Following more than two years of painstaking examination, Hurum and his handpicked team of eminent experts eventually proved that this tiny long-tailed creature – nicknamed Ida after Hurum's daughter – was definitely not part of the lemur, or prosimian, lineage as initially suspected, but rather a transitional anthropoid ancestor of primates and humans. There's one in the eye for the creationists – not that they have much truck with irrefutable evolutionary evidence, of course, but the point still stands on its opposable-thumbed hands.

In Simon Schama's John Donne, the historian made an impassioned case for, to his mind, "the most electrifying poet in the English language." Vexed that more people aren't aware of Donne's work – as illustrated by his encounter with a couple of bemused builders, who you'd assume would be experts in the field of 17th-century romantic poetry – Schama set about his celebration with typical zeal.

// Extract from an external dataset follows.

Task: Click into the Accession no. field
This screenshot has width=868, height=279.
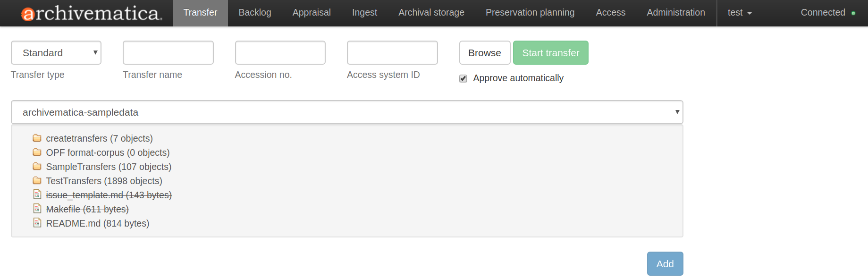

While regaling us with the details of Donne's turbulent life, he was abetted by arresting contributions from Oxford don John Carey and actress Fiona Shaw reading several seductive extracts from Donne's oeuvre. Did you know he coined the phrase "no man is an island"? And from the same sonnet, "never send to know for whom the bell tolls; it tolls for thee"? Of course you did.

But I had no idea his poetry was so lusty and tactile, full of ribald proclamations such as "license my roving hands and let them go," a fantastic thing to bellow upon entering a busy GP's waiting room.

Unfortunately, the scenes of Schama and Shaw passionately analysing Donne's poetry began to grate after a while. It was impossible to take them seriously, as they reminded me of old Fry and Laurie sketches parodying similarly animated discourse about the arts.

Nevertheless, I couldn't really fault the intentions of this otherwise illuminating programme.